O Estado não apenas transfere renda para a elite; ele cria e perpetua uma elite. Seis das dez profissões mais bem pagas do Brasil estão no funcionalismo. Ainda mais espantoso: a proporção dos funcionários públicos federais civis que integram a chamada “alta classe alta” (os mais ricos do país) é maior do que a proporção dos empregadores (ou seja, empresários) que integram essa classe, conforme estudo do Instituto Mercado Popular. Ou seja: prestar concurso é meio mais seguro de se chegar à elite do que ter uma empresa.
Um dos resultados mais lamentáveis desse quadro é o concurso público como grande aspiração nacional. Muitos de nossos melhores cérebros se deixam atrair pelo sonho de ingressar nessa classe. Ao fazê-lo, aprofundam a desigualdade no país e consomem nossos recursos. Por algum motivo misterioso, esses privilégios (como a aposentadoria integral) são pintados como “conquista social”.

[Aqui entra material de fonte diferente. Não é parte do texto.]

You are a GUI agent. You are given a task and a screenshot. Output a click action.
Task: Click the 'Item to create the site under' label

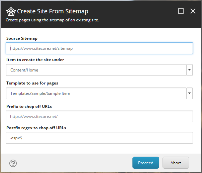(35, 60)
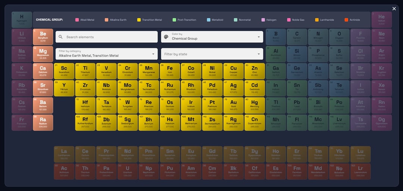
Task: Click the search magnifier icon
Action: tap(61, 37)
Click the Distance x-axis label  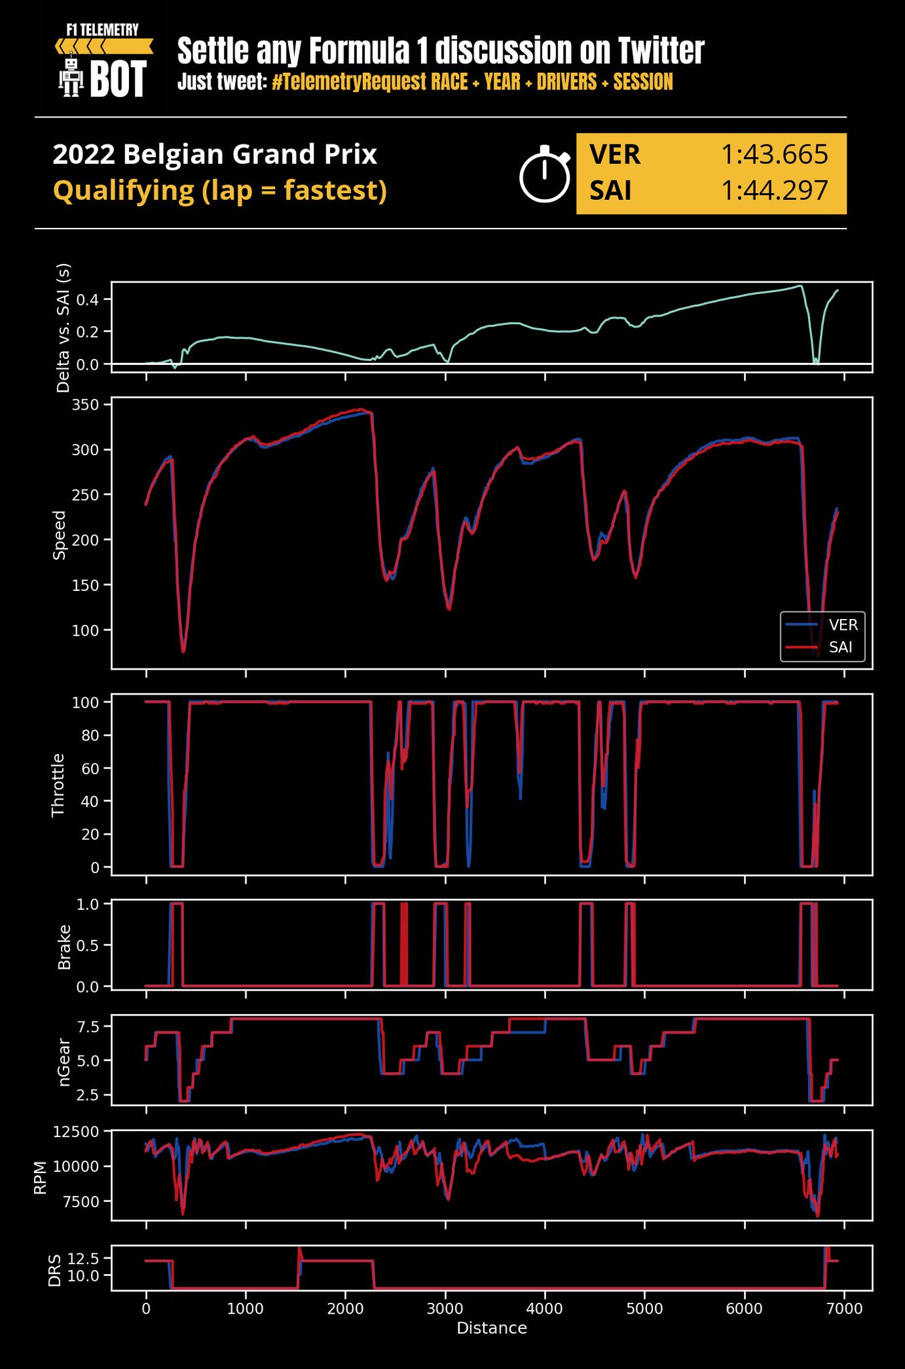[491, 1328]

Professores, estudantes, empreendedores, trabalhadores, desempregados, donas de casa, todos são devidamente arregimentados para defender sistemas ineficientes e mantidos sob a desculpa de que “falta gasto”, como se o Brasil já não fosse um país taxado à exaustão. No final das contas, todos saem perdendo. Acima deles, um grupo ganha consistentemente; para esses não existe crise, não existe rombo, não existe ajuste, só aumentos. Eles é que comandam a real luta de classes que emperra o Brasil: a do Estado contra o resto da sociedade. E ela também pode levar a uma revolução.